Enacted in 1982, A.R.S. § 13-604.01(B) enhances punishment for offenses committed while a person is released from confinement. The statute is triggered when a person commits a felony while on probation or release from confinement for another felony offense. It provides among other things that the entire sentence must be served without the possibility of early release.
Appellant contends that the trial judge improperly applied A.R.S. § 13-604.01(B) to the two-year enhancement under A.R.S. § 13-604(M). Appellant argues that A.R.S. § 13-604.01(B) should apply only to the underlying four-year term. Appellant further argues that the additional sentence should be governed by A.R.S. § 41-1604.06(D) which provides that, unless stated otherwise, a prisoner is eligible for parole after serving one-half of the prescribed sentence. We do not agree.
We conclude that A.R.S. § 13-604(M) is ambiguous with respect to the two-year added sentence.
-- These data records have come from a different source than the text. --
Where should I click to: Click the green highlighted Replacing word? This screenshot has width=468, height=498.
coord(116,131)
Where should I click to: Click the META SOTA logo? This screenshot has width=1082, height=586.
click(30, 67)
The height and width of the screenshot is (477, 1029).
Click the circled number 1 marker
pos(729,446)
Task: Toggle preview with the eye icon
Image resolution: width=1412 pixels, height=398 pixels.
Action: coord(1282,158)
At one point, the statute speaks of a “term of imprisonment two years longer than would otherwise be imposed.” Immediately thereafter the two-year term is described as an “additional sentence.” If the statute is viewed as simply expanding the underlying sentence by two years, we would have no difficulty in applying A.R.S. § 13-604.01(B) to the entire sentence. On the other hand, if the two-year term is treated as a discrete and separate sentence, the ordinary rules pertaining to parole eligibility would apply.
Because the statute is unclear, it is necessary to resort to judicial interpretation. The guiding principle in such an endeavor is to ascertain the intent of the legislature. State v. Barnard, 126 Ariz. 110, 112, 612 P.2d 1073, 1075 (App.1980). The purpose of recidivist legislation is to protect society from the habitual criminal. See State v. Norgard, 6 Ariz.App. 36, 40, 429 P.2d 670, 674 (1967); see generally State v. Sweet, 143 Ariz. 266, 693 P.2d 921 (1985); State v. Barnett, 142 Ariz. 592, 691 P.2d 683 (1984). That purpose is furthered by virtue of the complete ban on early release set forth in A.R.S. § 13-604.01(B). It is consistent with the legislature’s intent to extend the ban on early release to the added two years imposed by A.R.S. § 13-604(M). Therefore, we hold that the two-year sentence imposed by A.R.S. § 13-604(M) constitutes an expansion of the underlying sentence and is therefore subject to the conditions imposed by A.R.S. § 13-604.01(B). Accordingly, appellant will have to serve the entire sentence and will not be eligible for parole.
Affirmed.
CONTRERAS, P.J., and FROEB, C.J., concur.. Appellant subsequently pled guilty to the marijuana charge. He was sentenced to 1.5 years in prison, the sentence to run consecutive to the sentence which is the subject of this appeal.